The rain fell in calm pellets for some time – and then ceased
altogether.
Yet, even in her silence, nature was not done with us. Very soon, my
wife’s cell phone rang. On the line was a friend from our street who
told us that a huge branch from a tree on our property had snapped and
tumbled to the ground, cutting off a side street. Had the tree fallen
towards our house, it would have been disastrous for us. The friend then
informed us that every house in our area as well as a nearby mall had
lost electric power.
We hastened home to behold a scene that could have been from a civil
war. We were lucky that the wind had blown the tree away from our house.
An elderly Asian couple was not as lucky. The wind had snapped a tree
branch in half – and the bulky limb used their house to break its fall.
Another neighbor had a huge tree uprooted clean from the soil. The tree
leaned on their house like a besotted monster.
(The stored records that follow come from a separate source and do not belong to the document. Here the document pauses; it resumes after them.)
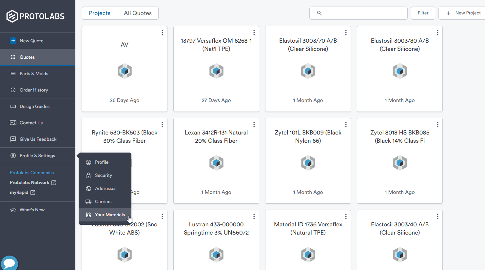Screen dimensions: 485x270
Task: Click the megaphone What's New icon
Action: pyautogui.click(x=13, y=210)
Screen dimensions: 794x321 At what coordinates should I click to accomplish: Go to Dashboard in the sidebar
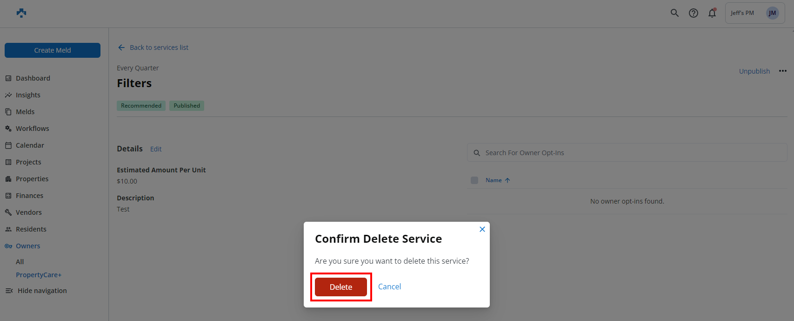click(x=33, y=78)
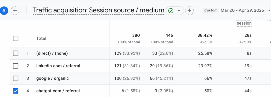
Task: Click the 'session' column header
Action: [244, 23]

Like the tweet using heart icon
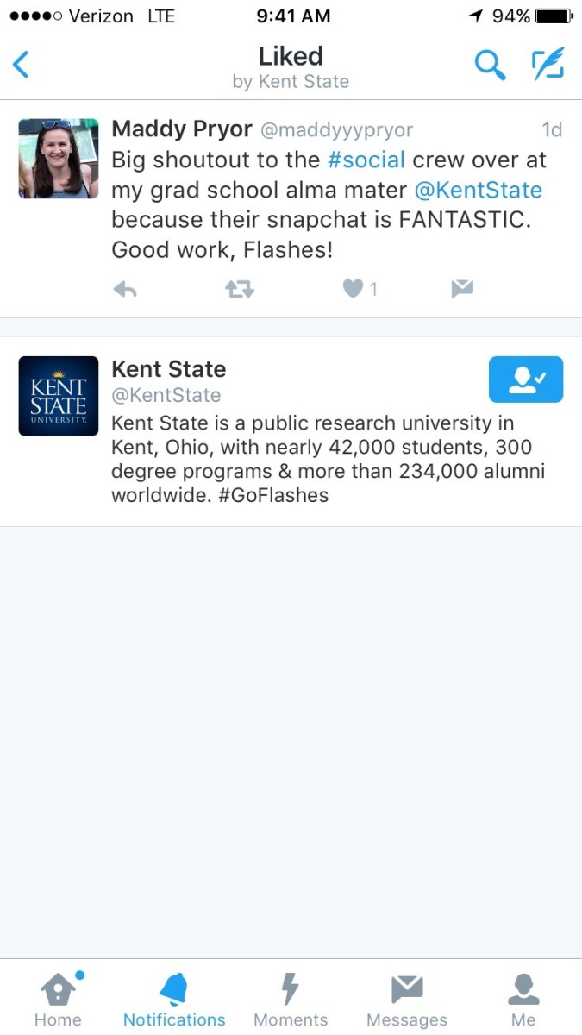point(353,290)
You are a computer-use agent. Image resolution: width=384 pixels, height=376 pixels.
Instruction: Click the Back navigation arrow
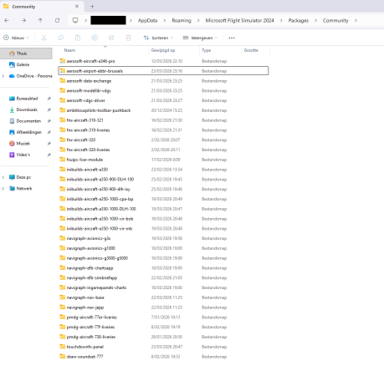coord(7,20)
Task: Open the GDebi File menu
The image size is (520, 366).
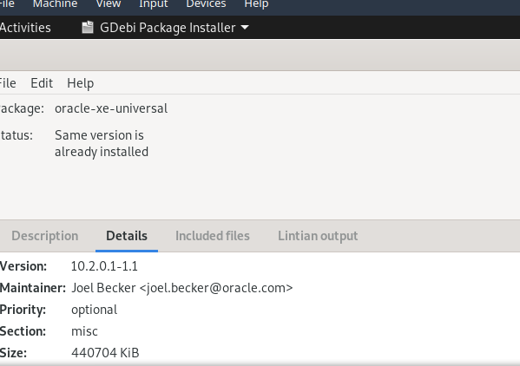Action: [8, 82]
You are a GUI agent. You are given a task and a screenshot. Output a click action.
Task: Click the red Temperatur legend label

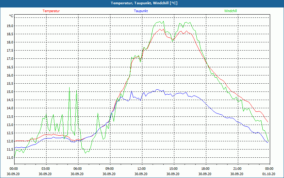tap(51, 11)
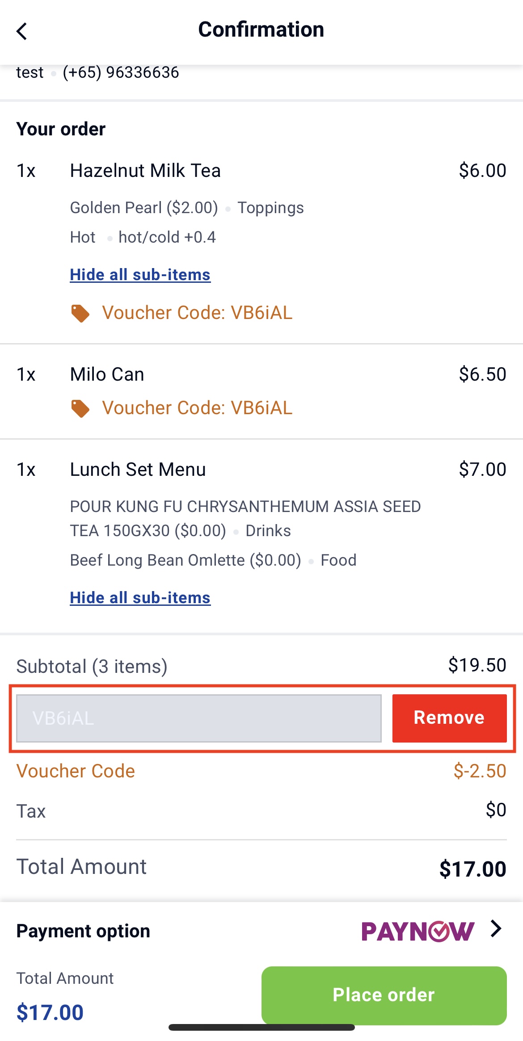Hide sub-items of Hazelnut Milk Tea

pyautogui.click(x=140, y=275)
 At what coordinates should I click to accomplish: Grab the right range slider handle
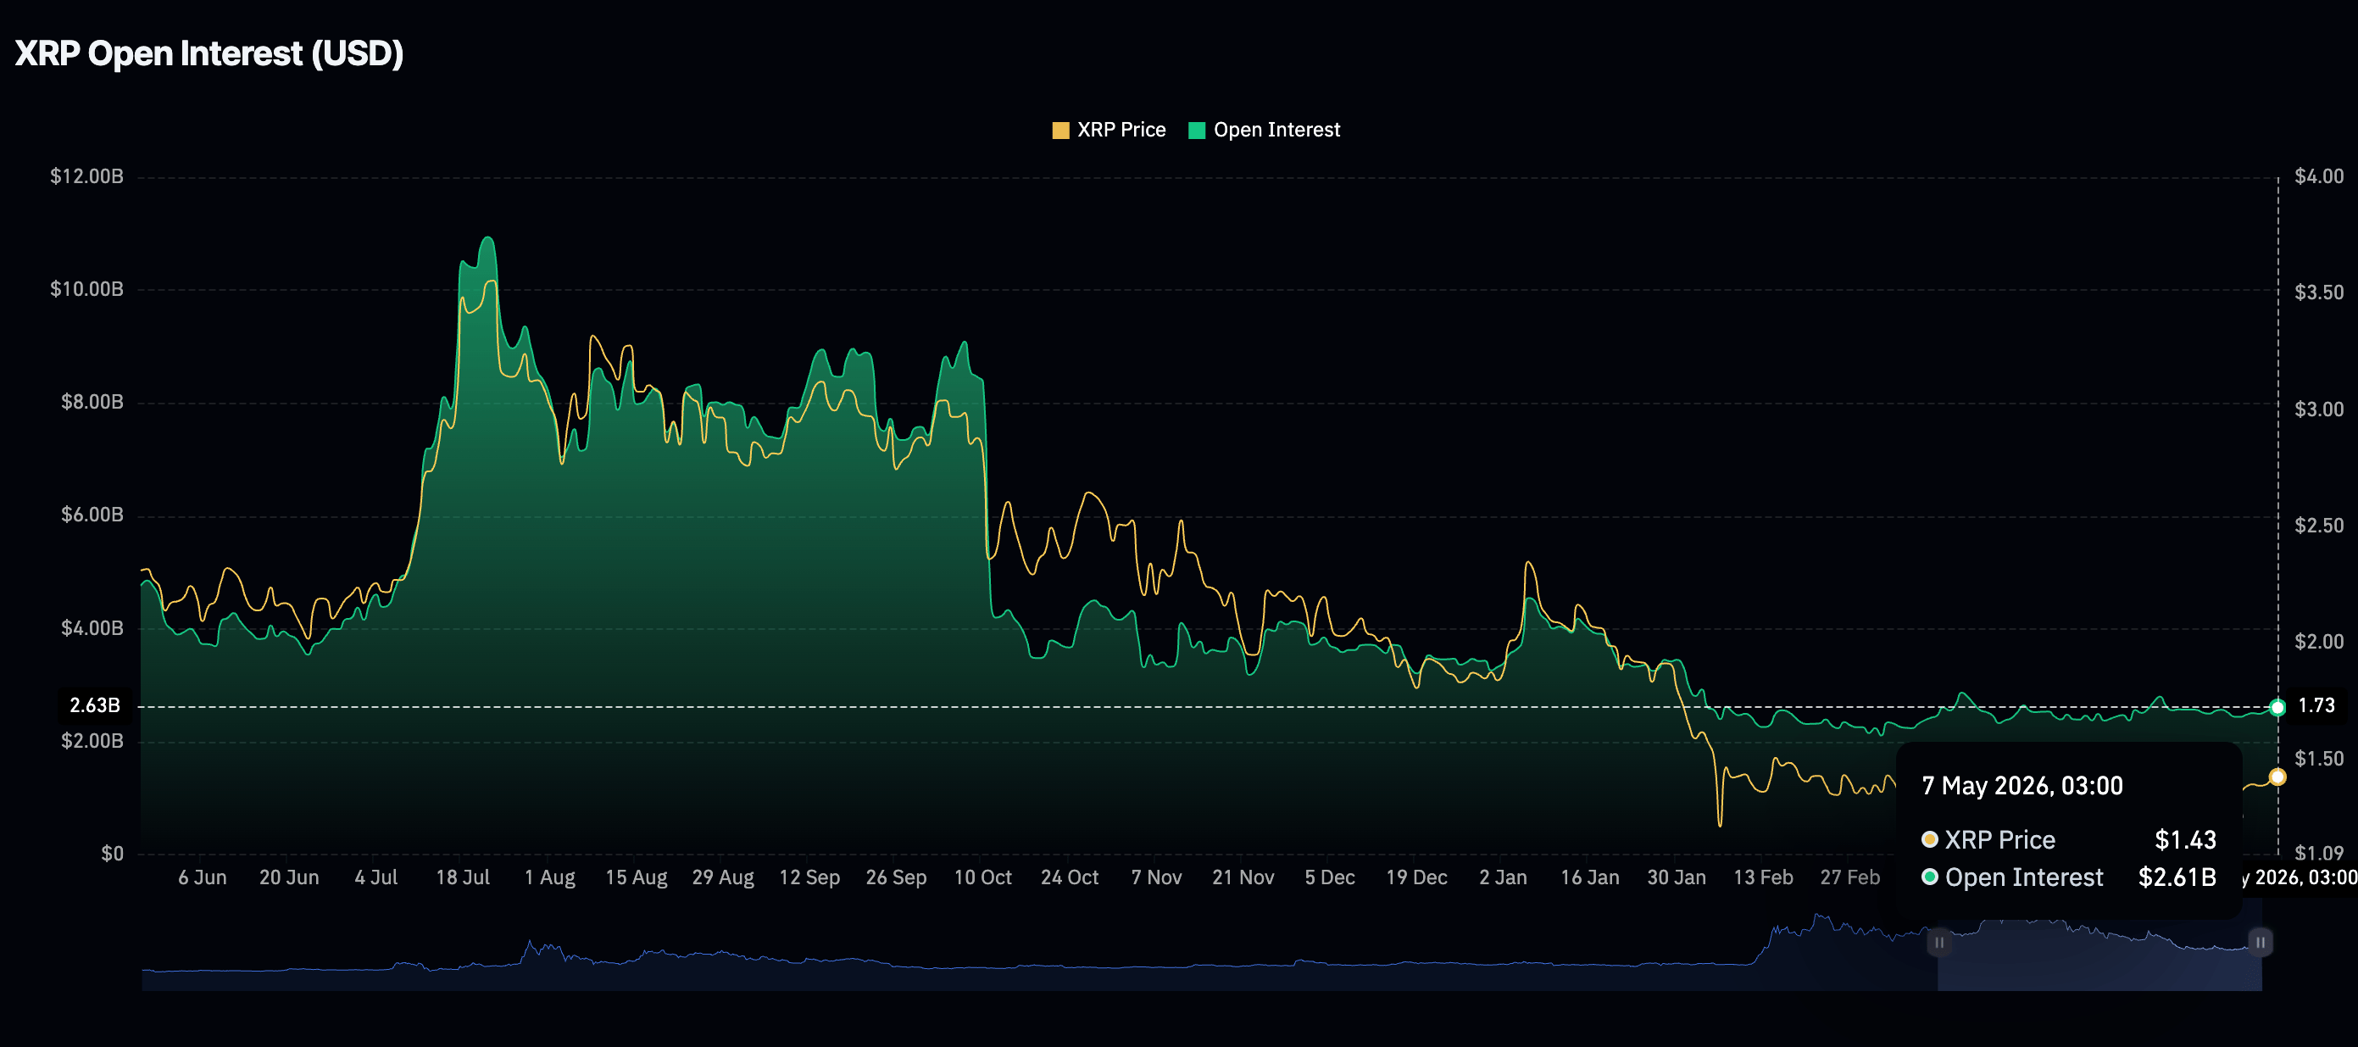click(2260, 942)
For more than forty-eight hours, our lives eerily echoed that of
millions of Nigerians. My family and I (as well as others in our
neighborhood) lived as most Nigerians live – without access to the
conveniences that are tied to power supply. Our stove being electric, we
couldn’t cook. We ate more meals at restaurants than we are used. The
milk in the fridge curdled up and acquired a faint stink. Refrigerated
vegetables wilted. Luckily, the fear that the food in our freezer,
cooked and uncooked, might go bad never materialized. We lugged our
dirty laundry to a Laundromat. At night, we made do with flashlights and
candles.
For me, the greatest difficulty was having no access to e-mails or to
television. For a news buff who likes to keep abreast of events in
Nigeria and around the globe, I was tormented by the blackout. I took to
calling friends in the U.S. and Nigeria to find out what was happening.
I could neither watch the (I was told exciting) South Africa-Spain
football match nor the dramatic final in which the U.S. sparred with
Brazil. A friend rang me as soon as the U.S. scored one against Brazil.
On finding out I was not watching the game, he did his amateurish best
to give me a blow-by-blow account. He was still at it when, to my
amazement, the U.S. flipped a second goal past the Brazilian goalkeeper.
I assumed the U.S. team was going to do to Brazil what it did to Spain.
Imagine my shock, then, when another Nigerian friend called me two hours
later and said Brazil had triumphed.
Since I’d come to count on regular power, its loss left me with a sense
of being adrift. It was, in short, as if I had slipped into a dream and
been transported to Nigeria. Had the outage happened when schools were
still in session, I would have been harder hit. How could I prepare my
lectures and seminars? I thought about our children; they would have
been lost about how to deal with the daily grind of homework.
My kids, wizened by their Nigerian experiences, joked that NEPA had come
to America. I told them that this, indeed, was a taste of life from our
beloved Nigeria.
There was a lesson in all of this. Our lives were disrupted by an act of
nature. In Nigeria, crises are all-too often man-made. Yes, it was
frustrating to go for so long as if trapped in NEPA-land, unable to do
the things one takes for granted on account of dependable power supply.
But the mini-crisis also showcased what it means to live in an
efficient, ordered society.
A cleaning crew arrived at 12:40 a.m. the night of the storm. Within
twenty minutes, they had cut up and removed the felled branch that
blocked a side street. Throughout the blackout, we could call the power
company’s phone lines and get repair updates – and their estimates for
the return of electricity to our area. Ultimately, power returned ahead
of their estimate. Nigerians could use a dose of that competence.